In tegenstelling tot vele “klassieke” moorden heeft de dader van een moord-zelfmoord geen vroegere delicten begaan. Ook motieven als materieel gewin ontbreken. “Persoonsgebonden problemen en conflicten” geven de doorslag. Een opeenstapeling van financiële, relationele of andere sociale stresssituaties speelt vaak mee. Bij ouderen ook de obsessionele angst voor fysieke aftakeling.

Daders zijn doorgaans van middelbare leeftijd, tussen 41 en 50 jaar, in elk geval ouder dan “zuivere” moordenaars en ook zelfmoordenaars. Ook de sociaal-economische status ligt doorgaans hoger dan die van de moordenaar, en is in elk geval verscheidener.

Daders van moord-zelfmoord zijn doorgaans mannen (92 procent), vrouwen zijn slachtoffers. Als vrouwen zelf doodden, doen ze dat met “zachtere” methodes: medicijnen of verstikking. Opmerkelijk is dat uit een buitenlandse studie blijkt dat de helft van de vrouwelijke slachtoffers wordt gedood op een moment dat ze een proces van “zelfbevrijding” doormaakten (ze gingen weer studeren of werken, maakten promotie, enzovoort).

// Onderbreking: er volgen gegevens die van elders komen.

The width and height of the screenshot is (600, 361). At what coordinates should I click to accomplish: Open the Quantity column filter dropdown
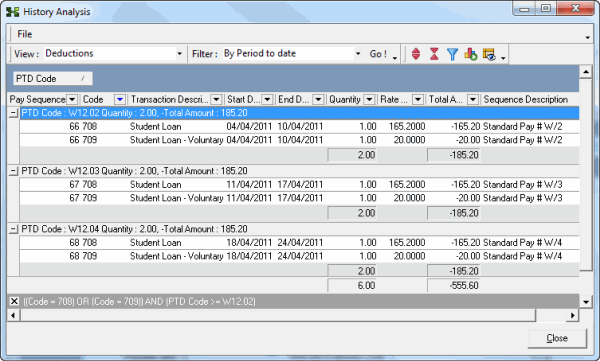click(x=369, y=100)
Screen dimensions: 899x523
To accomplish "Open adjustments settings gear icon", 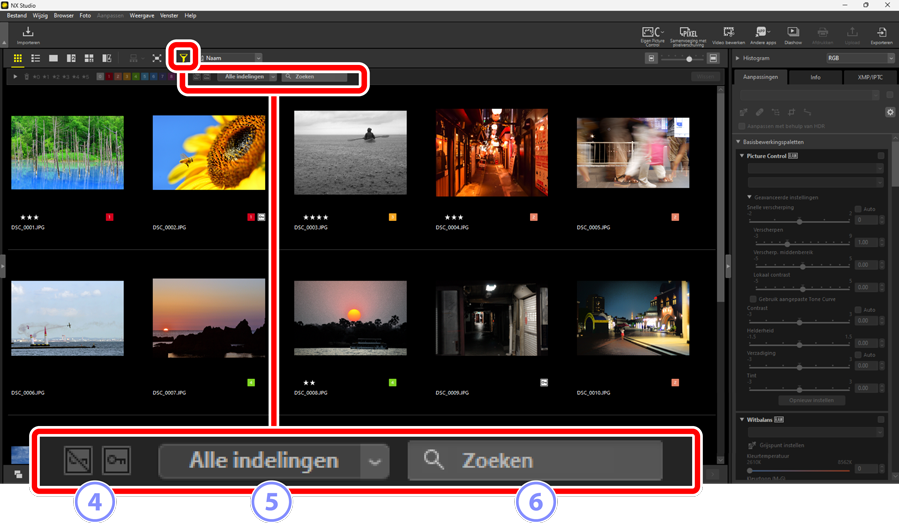I will tap(890, 112).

Bij gevallen van “verlengde zelfmoord” ontbreken negatieve gevoelens van de dader ten aanzien van het slachtoffer. Dat is wel het geval als er amoureuze jaloezie en paranoïa in het spel is (in de Verenigde Staten: zo’n driekwart van de moord-zelfmoordgevallen). Nuancering dringt zich op, want – zo schrijft D’Hondt – het merendeel van de jaloerse paranoïde typen gaan niét over tot moord-zelfmoord. Dat leidt tot de veronderstelling dat er een verband bestaat tussen extreem impulsief gedrag in dit soort situaties en een “onevenwicht in de hersenen”, door bijvoorbeeld een “tekort aan de neurotransmitter serotonine”.

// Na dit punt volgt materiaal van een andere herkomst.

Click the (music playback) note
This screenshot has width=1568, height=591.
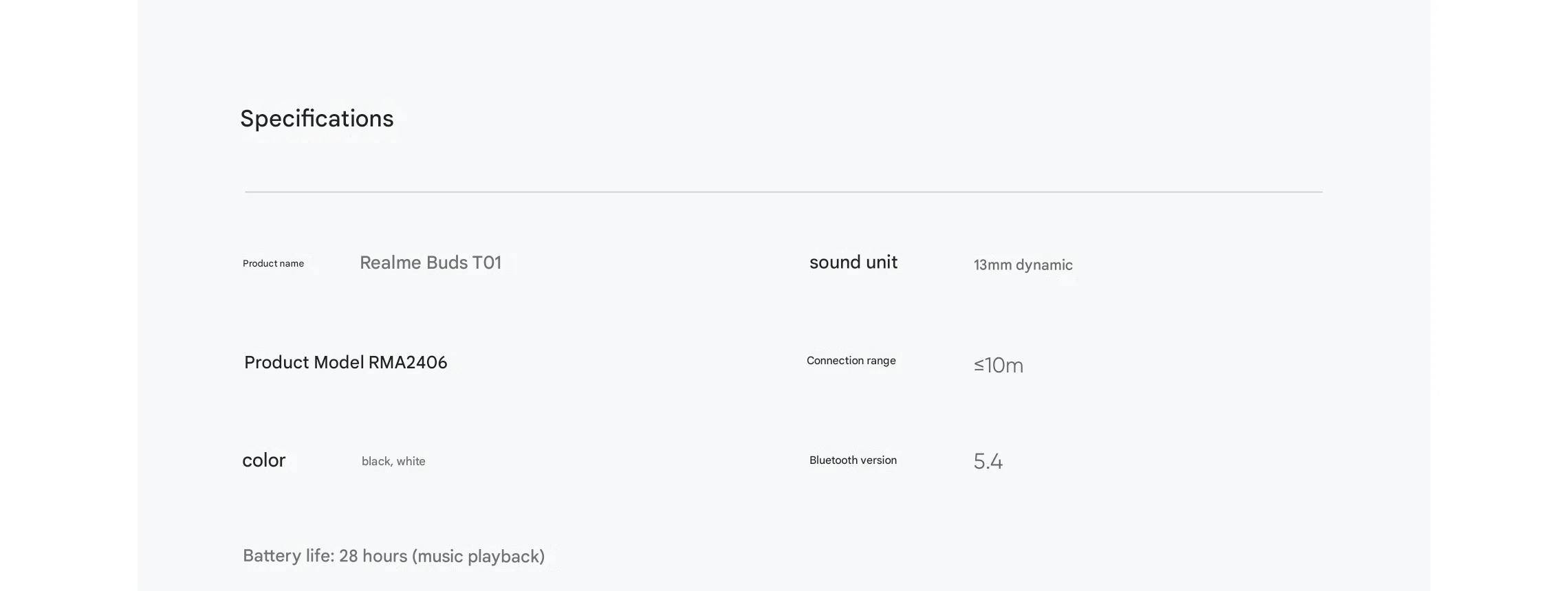478,556
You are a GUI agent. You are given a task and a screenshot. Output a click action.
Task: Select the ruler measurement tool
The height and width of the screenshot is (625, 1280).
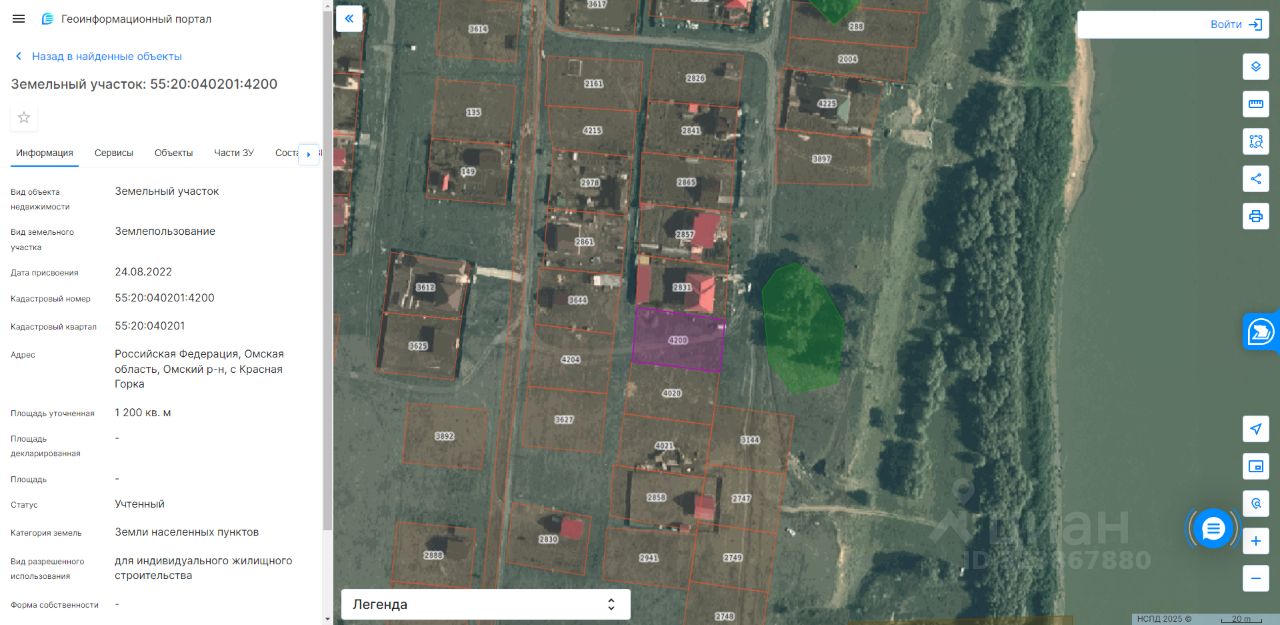click(x=1256, y=104)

Andere gezinsdrama’s kennen vaak een lang aanloopproces dat maar moeilijk te reconstrueren is. D’Hondt omschrijft zo’n klassieke “macrogenese”: iemand heeft bijzonder veel geïnvesteerd in één levensdomein (materiële welvaart) en dreigt toch te falen, tegelijkertijd ontstaan er conflicten op een ander domein (relatie). De cumulatie kan dodelijk zijn.

Velen doden uit “deluded altruism”. De dader is hier veelal de oudste man van het gezin die in zijn depressiviteit gelooft “dat hij met zijn daad het gezin van voortdurende tegenspoed verlost”.

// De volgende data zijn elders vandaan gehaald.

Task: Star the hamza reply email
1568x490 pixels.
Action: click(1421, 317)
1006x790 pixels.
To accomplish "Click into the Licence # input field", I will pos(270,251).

Een apart geval van moord-zelfmoord zijn de zogenaamde mercy killings, waarbij een koppel vaak in samenspraak beslist om zacht te sterven. Deze vorm van euthanasie zou gestegen zijn sinds de opkomst van aids. Niet te verwarren met de psychotische dader die lijdt aan het waanidee dat hij en zijn gezin ongeneeslijk ziek zijn.

Een onderzoeker vatte een en ander als volgt samen: “De familie blijkt in alle opzichten de meest gewelddadige sociale groep te zijn na de politie en het leger.”